National Center for Health Statistics, which is part of the Centers for Disease Control and Prevention, conducted a survey on why adults (age 18-64) did not have healthcare coverage.
Percentage Reason for not having coverage
73.7% Coverage was unaffordable
25.3% Not eligible for coverage
21.3% Did not need or want coverage
18.4% Signing up for coverage was too difficult or confusing
18% Couldn’t find coverage that meets their needs
8.5% Applied for coverage that hasn’t started yet
The Congressional Budget Office (CBO) also released a report in September 2020 that said of the 12% of people under 65 (about 29.8 million) who were not enrolled in a health insurance plan or a governmental program that provided financial protection from major medical risks in 2019, two-thirds were actually eligible for subsidized health insurance benefits from various sources.
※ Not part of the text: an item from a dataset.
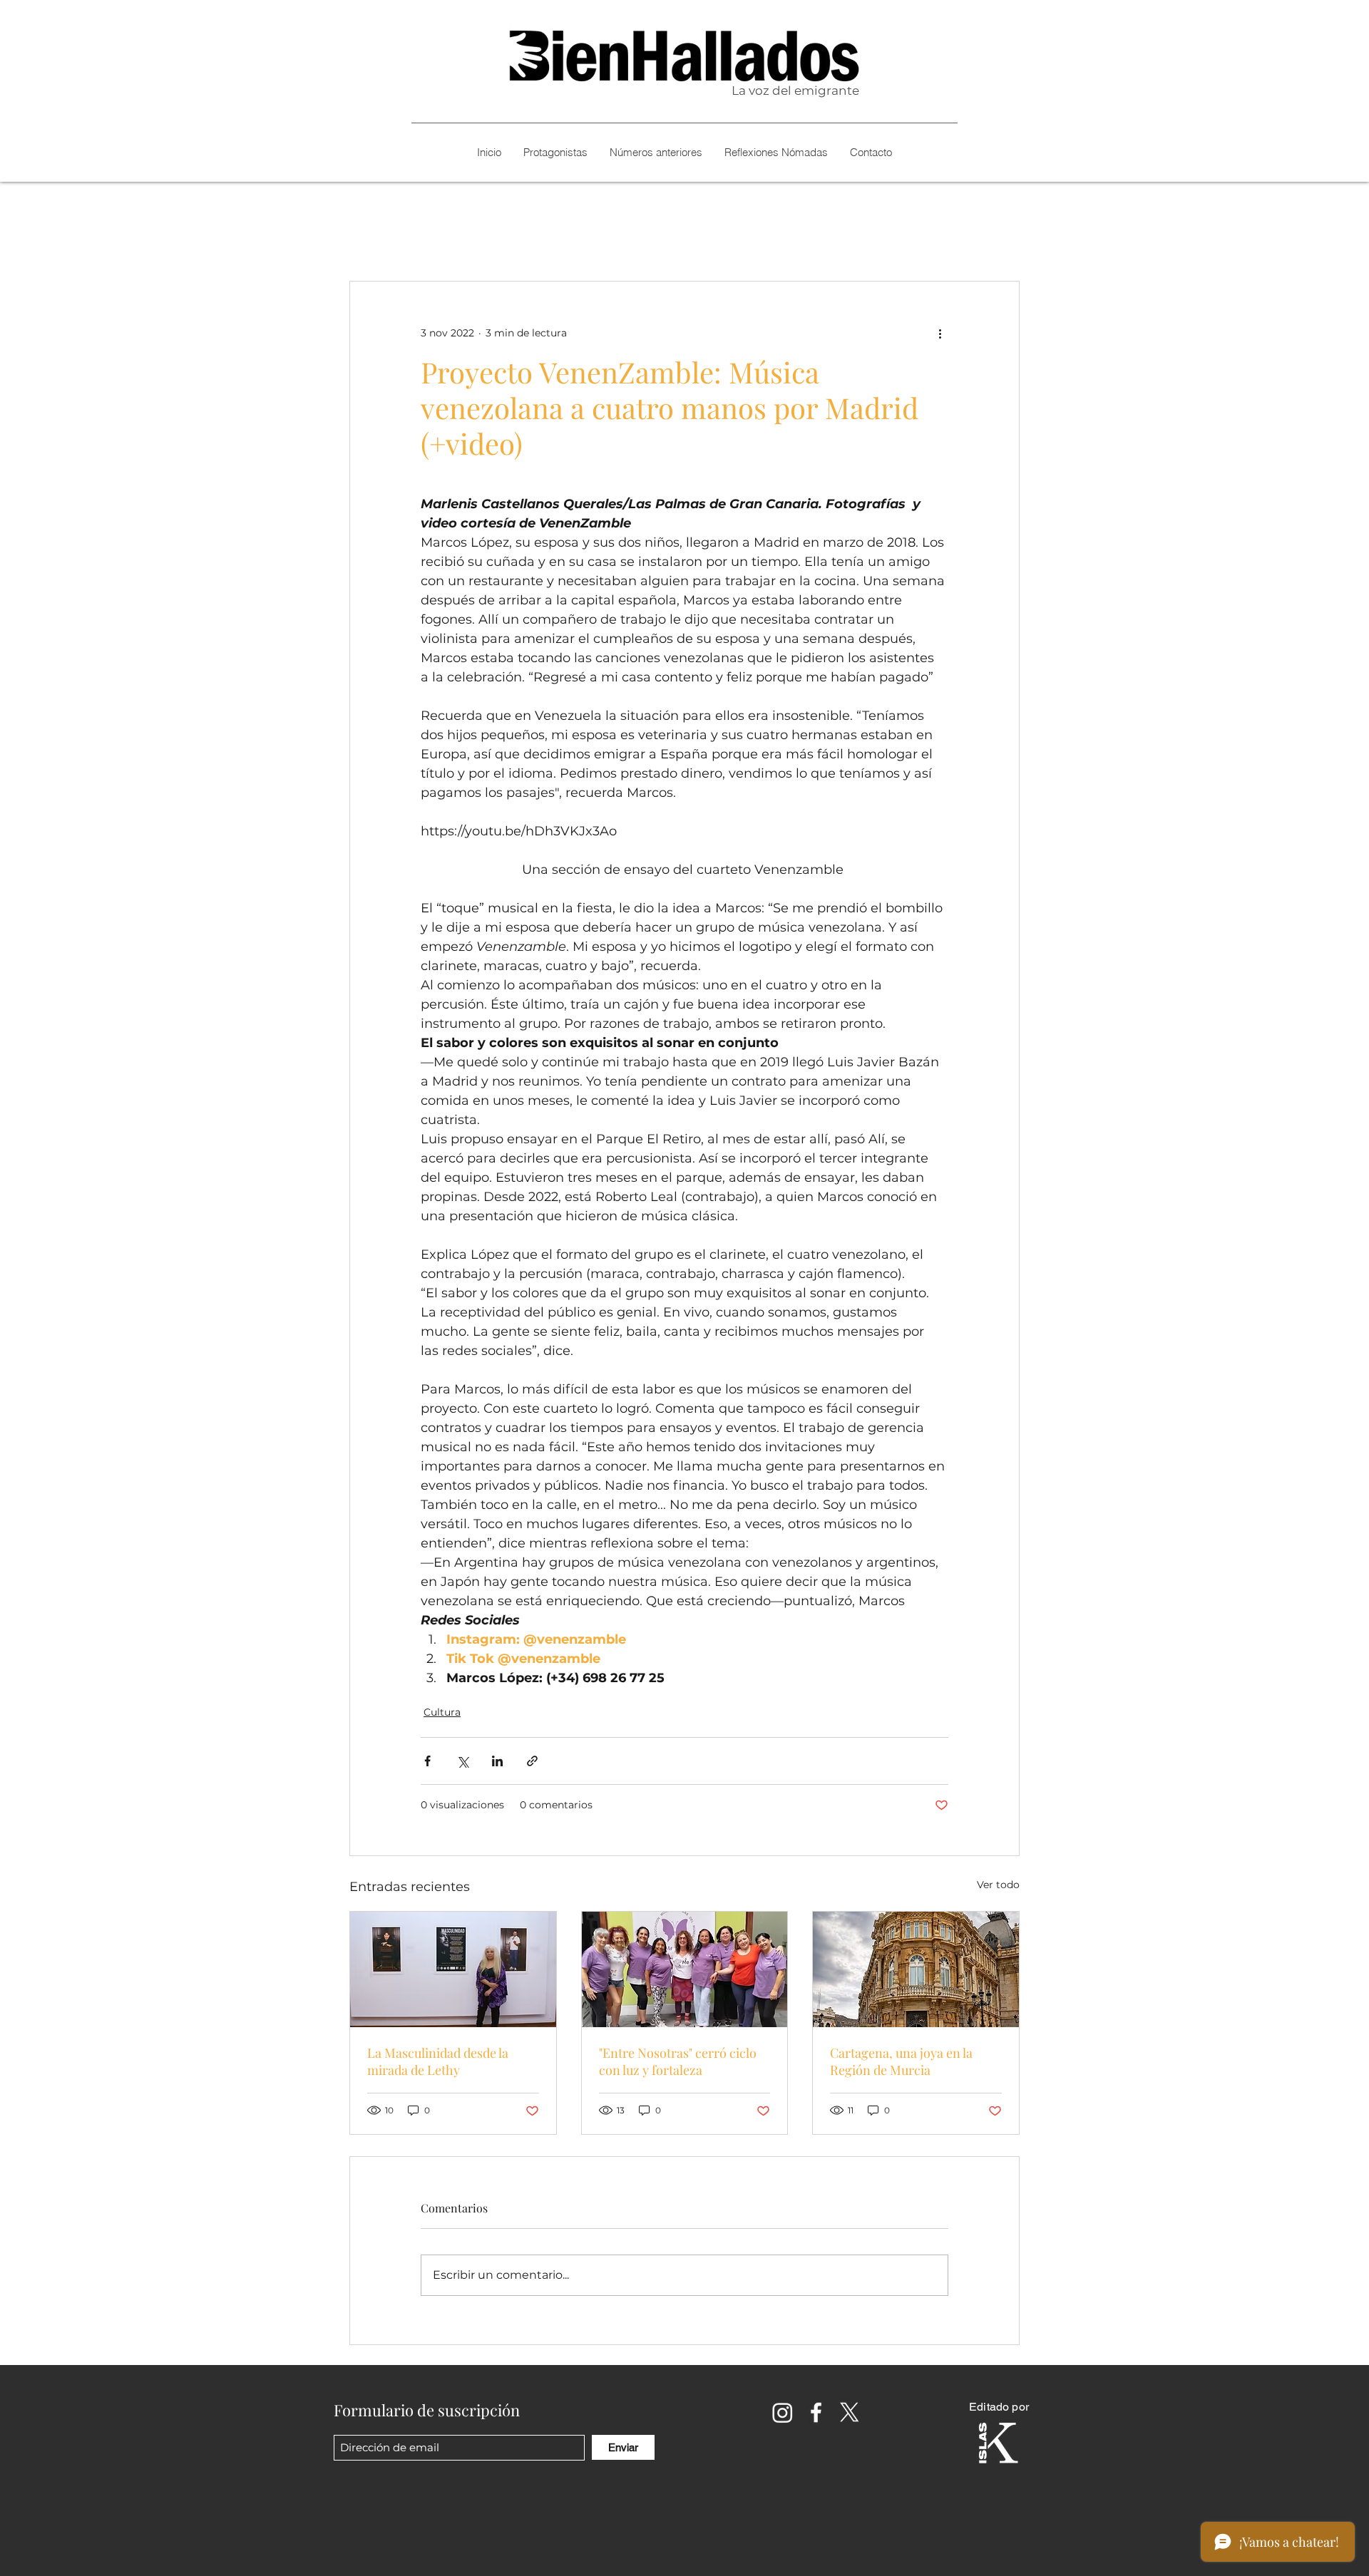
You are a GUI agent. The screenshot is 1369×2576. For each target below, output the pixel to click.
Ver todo (998, 1884)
Specifically, the CBO found that :
- 9.24 million, or 31%, were eligible for subsidized employment-based coverage
- 5.66 million, or 19%, were eligible for subsidized coverage through state exchanges
- 2.98 million, or 10%, were eligible for Medicaid or CHIP
- 2.09 million, or 7%, were eligible for Medicaid via ACA-expanded Medicaid programs
Together, the NCHS and CBO reports give support to the idea that by improving eligibility and enrollment programs, you can better help your uninsured patients obtain health benefits, provide them with peace of mind and help your financial performance.
Three ways to boost your eligibility and enrollment program
With the number of uninsured people poised to once again increase, it is critical that your organization work diligently to secure third-party coverage for them.
1. Determine eligibility
Your organization must have the ability to determine a person’s eligibility for a public health insurance program like Medicaid or Children’s Health Insurance Program (CHIP). Do you have the technology and resources to screen all your self-pay patients? Once you confirm eligibility, you should take an active approach in assisting that person to enroll in the program immediately.
2. Explore cost options
If affordability is a concern, your program should excel at researching, identifying and presenting low-cost health insurance options to an uninsured person who may not know that these options exist. That could be a subsidized bronze-level plan through a state insurance exchange or a new short-term health plan to protect the person until they can afford longer-term coverage.
Patient education is a key component to improving the health literacy of patients. Understanding terms like benefit levels, drug tiers, co-payments, deductibles, co-insurance, covered benefits, coverage limits and out-of-pocket maximums is challenging for anyone, not just the uninsured. So is the actual process of signing up for benefits. You can remove these barriers with an effective patient education campaign to improve health literacy and by simplifying the enrollment process.
The number of Americans without health coverage is set to increase as unemployment rises. To prevent those newly uninsured patients from increasing your bad debt costs, you need to optimize your eligibility and enrollment services. Those services may include enrolling patients in public insurance programs, determining patients’ eligibility for community and financial assistance programs, identifying low-cost health insurance options, and educating patients on health insurance benefits and helping them with enrollment processes.